__EXERCISE__:
This exercise calls for an exact copy of the data below.

[DATASET CONTENT]

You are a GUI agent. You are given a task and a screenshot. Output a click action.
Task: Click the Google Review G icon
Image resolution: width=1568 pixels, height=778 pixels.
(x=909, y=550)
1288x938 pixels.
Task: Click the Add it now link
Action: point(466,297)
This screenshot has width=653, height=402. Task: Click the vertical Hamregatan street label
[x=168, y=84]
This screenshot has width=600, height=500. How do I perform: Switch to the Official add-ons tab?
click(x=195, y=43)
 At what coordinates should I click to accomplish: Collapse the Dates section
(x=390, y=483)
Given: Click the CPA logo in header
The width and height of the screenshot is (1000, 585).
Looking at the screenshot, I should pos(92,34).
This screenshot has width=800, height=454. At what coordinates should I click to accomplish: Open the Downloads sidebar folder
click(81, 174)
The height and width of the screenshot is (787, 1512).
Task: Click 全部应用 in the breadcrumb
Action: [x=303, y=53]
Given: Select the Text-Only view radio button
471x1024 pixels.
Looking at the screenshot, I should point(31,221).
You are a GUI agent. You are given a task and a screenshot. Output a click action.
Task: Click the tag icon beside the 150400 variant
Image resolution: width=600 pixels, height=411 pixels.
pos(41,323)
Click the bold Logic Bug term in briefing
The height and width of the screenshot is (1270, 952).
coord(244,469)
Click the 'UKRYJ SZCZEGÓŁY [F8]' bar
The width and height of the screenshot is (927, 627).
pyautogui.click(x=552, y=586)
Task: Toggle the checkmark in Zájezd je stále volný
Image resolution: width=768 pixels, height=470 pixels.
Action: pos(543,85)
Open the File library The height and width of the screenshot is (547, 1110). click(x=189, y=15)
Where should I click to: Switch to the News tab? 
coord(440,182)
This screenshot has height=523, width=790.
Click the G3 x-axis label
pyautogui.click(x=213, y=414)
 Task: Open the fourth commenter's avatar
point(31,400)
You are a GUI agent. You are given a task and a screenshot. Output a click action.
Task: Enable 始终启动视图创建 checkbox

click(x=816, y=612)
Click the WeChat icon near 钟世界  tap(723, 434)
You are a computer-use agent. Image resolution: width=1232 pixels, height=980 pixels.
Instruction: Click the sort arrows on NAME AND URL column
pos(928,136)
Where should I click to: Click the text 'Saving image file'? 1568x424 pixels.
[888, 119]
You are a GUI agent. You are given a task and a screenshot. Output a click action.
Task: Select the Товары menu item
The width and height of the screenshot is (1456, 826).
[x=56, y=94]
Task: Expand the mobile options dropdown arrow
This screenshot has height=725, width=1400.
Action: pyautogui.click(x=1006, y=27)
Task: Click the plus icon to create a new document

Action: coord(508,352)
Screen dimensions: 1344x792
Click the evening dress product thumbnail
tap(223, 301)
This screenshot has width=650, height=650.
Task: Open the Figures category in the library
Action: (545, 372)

[/DATASET CONTENT]

__RESULT OF THIS EXERCISE__:
You are a GUI agent. You are given a task and a screenshot. Output a click action.
Task: Click the Google Review G icon
Image resolution: width=1568 pixels, height=778 pixels.
(x=909, y=550)
1288x938 pixels.
Task: Click the Add it now link
Action: point(466,297)
This screenshot has width=653, height=402. Task: Click the vertical Hamregatan street label
[x=168, y=84]
This screenshot has width=600, height=500. How do I perform: Switch to the Official add-ons tab?
click(x=195, y=43)
 At what coordinates should I click to accomplish: Collapse the Dates section
(x=390, y=483)
Given: Click the CPA logo in header
The width and height of the screenshot is (1000, 585).
Looking at the screenshot, I should pos(92,34).
This screenshot has width=800, height=454. At what coordinates should I click to accomplish: Open the Downloads sidebar folder
click(81, 174)
The height and width of the screenshot is (787, 1512).
Task: Click 全部应用 in the breadcrumb
Action: [x=303, y=53]
Given: Select the Text-Only view radio button
471x1024 pixels.
Looking at the screenshot, I should point(31,221).
You are a GUI agent. You are given a task and a screenshot. Output a click action.
Task: Click the tag icon beside the 150400 variant
Image resolution: width=600 pixels, height=411 pixels.
pos(41,323)
Click the bold Logic Bug term in briefing
The height and width of the screenshot is (1270, 952).
coord(244,469)
Click the 'UKRYJ SZCZEGÓŁY [F8]' bar
The width and height of the screenshot is (927, 627).
pyautogui.click(x=552, y=586)
Task: Toggle the checkmark in Zájezd je stále volný
Image resolution: width=768 pixels, height=470 pixels.
Action: pos(543,85)
Open the File library The height and width of the screenshot is (547, 1110). click(x=189, y=15)
Where should I click to: Switch to the News tab? 
coord(440,182)
This screenshot has height=523, width=790.
Click the G3 x-axis label
pyautogui.click(x=213, y=414)
 Task: Open the fourth commenter's avatar
point(31,400)
You are a GUI agent. You are given a task and a screenshot. Output a click action.
Task: Enable 始终启动视图创建 checkbox

click(x=816, y=612)
Click the WeChat icon near 钟世界  tap(723, 434)
You are a computer-use agent. Image resolution: width=1232 pixels, height=980 pixels.
Instruction: Click the sort arrows on NAME AND URL column
pos(928,136)
Where should I click to: Click the text 'Saving image file'? 1568x424 pixels.
[888, 119]
You are a GUI agent. You are given a task and a screenshot. Output a click action.
Task: Select the Товары menu item
The width and height of the screenshot is (1456, 826).
[x=56, y=94]
Task: Expand the mobile options dropdown arrow
This screenshot has height=725, width=1400.
Action: pyautogui.click(x=1006, y=27)
Task: Click the plus icon to create a new document

Action: coord(508,352)
Screen dimensions: 1344x792
Click the evening dress product thumbnail
tap(223, 301)
This screenshot has width=650, height=650.
Task: Open the Figures category in the library
Action: (545, 372)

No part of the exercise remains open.